More superficially, some believers don’t even have this spiritual dimension at the root of themselves, they instead get caught immediately by an idea that resonates with their goals, and they come to believe the idea without it having any root in experience. It just “makes sense” and seems amenable to the particular goal-oriented behavior they have in mind (again not-necessarily conscious).

Now I’m going to tell you that the only thing that really matters in all of this is the experience that causes the ideas, and not the ideas themselves. But I’m knotting myself by doing this because I am of course using and expressing ideas myself right now, and I’m giving them an importance that they do not deserve.

I’m telling you to devalue ideas, but I want you to convince you to do this using ideas and by telling you that my ideas have value. Pretty absurd, I hope you’ll agree. This is why you mustn’t believe me, but instead find out for yourself.

Some atheists are so caught up in the power of language and logic, that they cannot understand something that is right under their noses. Namely that at the root of everything they do and say is a stream of experience that is beyond language and logic.
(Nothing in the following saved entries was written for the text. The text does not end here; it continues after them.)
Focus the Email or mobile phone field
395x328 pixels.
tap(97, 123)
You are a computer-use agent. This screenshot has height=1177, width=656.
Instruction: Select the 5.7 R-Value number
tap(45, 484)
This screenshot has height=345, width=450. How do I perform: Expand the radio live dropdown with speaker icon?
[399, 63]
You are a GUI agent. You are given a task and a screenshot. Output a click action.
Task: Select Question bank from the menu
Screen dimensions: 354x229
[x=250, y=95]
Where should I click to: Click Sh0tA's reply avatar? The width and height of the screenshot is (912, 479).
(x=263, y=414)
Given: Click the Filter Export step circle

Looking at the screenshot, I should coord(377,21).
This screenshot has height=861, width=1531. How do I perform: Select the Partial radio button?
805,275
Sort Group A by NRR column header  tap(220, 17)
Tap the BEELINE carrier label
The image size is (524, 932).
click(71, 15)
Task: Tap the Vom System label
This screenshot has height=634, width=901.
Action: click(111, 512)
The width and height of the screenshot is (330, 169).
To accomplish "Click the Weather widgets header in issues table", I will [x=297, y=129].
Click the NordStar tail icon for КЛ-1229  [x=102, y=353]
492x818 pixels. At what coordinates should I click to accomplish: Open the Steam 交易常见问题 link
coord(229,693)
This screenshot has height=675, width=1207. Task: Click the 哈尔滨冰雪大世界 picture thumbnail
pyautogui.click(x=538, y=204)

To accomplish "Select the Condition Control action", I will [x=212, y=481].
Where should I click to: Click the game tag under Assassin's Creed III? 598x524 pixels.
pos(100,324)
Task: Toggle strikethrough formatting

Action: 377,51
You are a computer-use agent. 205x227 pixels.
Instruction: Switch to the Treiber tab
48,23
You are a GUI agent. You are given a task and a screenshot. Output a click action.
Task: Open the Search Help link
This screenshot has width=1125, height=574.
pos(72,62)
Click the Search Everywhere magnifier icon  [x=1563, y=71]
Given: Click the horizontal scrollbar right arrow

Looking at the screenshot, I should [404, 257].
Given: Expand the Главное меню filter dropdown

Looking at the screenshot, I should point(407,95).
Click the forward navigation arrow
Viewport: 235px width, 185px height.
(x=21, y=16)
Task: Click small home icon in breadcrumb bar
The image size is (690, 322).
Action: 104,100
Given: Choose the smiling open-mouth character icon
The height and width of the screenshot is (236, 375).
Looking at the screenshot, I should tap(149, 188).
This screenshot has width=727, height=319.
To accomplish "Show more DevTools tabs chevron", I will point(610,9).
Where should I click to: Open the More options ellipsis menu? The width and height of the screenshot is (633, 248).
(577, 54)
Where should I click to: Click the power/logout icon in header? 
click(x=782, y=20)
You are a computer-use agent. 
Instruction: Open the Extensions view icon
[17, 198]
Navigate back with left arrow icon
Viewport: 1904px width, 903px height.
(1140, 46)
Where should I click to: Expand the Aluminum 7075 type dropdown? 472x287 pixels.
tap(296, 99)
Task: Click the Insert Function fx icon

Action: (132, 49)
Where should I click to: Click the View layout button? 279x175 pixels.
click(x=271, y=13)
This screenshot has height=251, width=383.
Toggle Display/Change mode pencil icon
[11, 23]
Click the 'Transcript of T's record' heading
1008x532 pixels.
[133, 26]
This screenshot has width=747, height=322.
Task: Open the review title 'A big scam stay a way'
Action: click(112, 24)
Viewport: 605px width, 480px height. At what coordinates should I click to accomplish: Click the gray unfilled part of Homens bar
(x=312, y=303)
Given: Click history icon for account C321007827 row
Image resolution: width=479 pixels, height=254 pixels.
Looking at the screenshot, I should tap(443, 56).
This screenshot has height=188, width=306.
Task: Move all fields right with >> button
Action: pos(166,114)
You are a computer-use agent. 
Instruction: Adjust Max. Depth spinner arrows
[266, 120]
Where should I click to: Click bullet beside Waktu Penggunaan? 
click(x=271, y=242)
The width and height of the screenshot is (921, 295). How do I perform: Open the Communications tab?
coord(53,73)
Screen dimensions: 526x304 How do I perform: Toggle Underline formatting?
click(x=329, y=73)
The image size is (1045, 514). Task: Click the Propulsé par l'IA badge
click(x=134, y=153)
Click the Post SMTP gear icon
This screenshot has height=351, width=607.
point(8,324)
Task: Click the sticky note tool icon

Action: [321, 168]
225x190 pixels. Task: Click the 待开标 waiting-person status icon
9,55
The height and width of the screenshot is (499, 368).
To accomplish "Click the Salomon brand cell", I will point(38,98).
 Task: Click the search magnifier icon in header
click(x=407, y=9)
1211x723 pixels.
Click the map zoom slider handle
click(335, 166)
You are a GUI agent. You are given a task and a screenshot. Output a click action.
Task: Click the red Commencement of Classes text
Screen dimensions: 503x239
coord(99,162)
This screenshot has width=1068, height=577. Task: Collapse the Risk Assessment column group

The logician is angered by this statement, because he wants me to believe that I must answer to him using logic. He believes so vehemently in the truth of language and logic, and ironically not the feelings that his expressions engender, that he ends up running fullspeed away from the truth. This is also absurd.

What he fails to grasp, is that I don’t want to engage him in logic, because I’ve already ascertained that it is useless in achieving understanding about the thing I am looking at. Thought doesn’t allow me to see the thing, thought gets in the way of me looking at it without judgement and seeing it for what it is.

But can I explain this to the logician without him getting redder and redder in the face as he gets more exasperated with my inability to engage him? In my stupidity for rejecting logic.

What I’m trying to tell the logician is that there is a different way to play the game, and instead of trying out this different way, he keeps playing his game, as if my answer is going to come from there. Or as if my experience of this other way is going to evaporate by the heat of his red face.

So instead of arguing with him I’d like him to just suspend his prejudice for a second and imagine that maybe, just maybe, I’ve not being completely stupid, and that there might be something in (or rather outside of) what I’m saying. And I would suggest that he try a very simple exercise.

I am suggesting only that he sit down, breathe, and observe.

Then he can ask himself “what is thought” without trying to answer it. And I’m suggesting, that he will get an answer to this question that satisfies him, and yet neither has a logical explanation, nor demands one. Then, let him consider the power of his logic again.

Believe it or not, the theist is also a logician, and is also caught up in his ideas. But the theist is probably in a much more difficult position since he binds his ideas strongly to the morality within himself, making them all mixed up. Thus his reluctance to look at new ideas derives from a reluctance to challenge his morality. But he shouldn’t be afraid of me because I’m not asking him to change his ideas, only to look within himself honestly and openly. If he can do this, perhaps he will ultimately see the damage that divisory ideas can wreck, and discard them.

Why do I care about this?

It is very difficult to write anything without coming across as judgmental, and it is even more difficult to personally not hold judgments against others. In that sense you should know that I am in no-way excluded from the problems with ideas outlined in this post, nor am I free from conflict myself. In fact I’m the most important person in the post as I can only control myself and nobody else.

But if we are to assume that the goal is peace and prosperity for all, and that our theist and our atheist both aspire to this, then I hope, and this applies especially to anyone with strong divisory or exclusionary beliefs, that they might sit and ponder for a while about all the conflict in the world and where it comes from. Perhaps then they will see that there is only one place it can possibly come from: within each of us.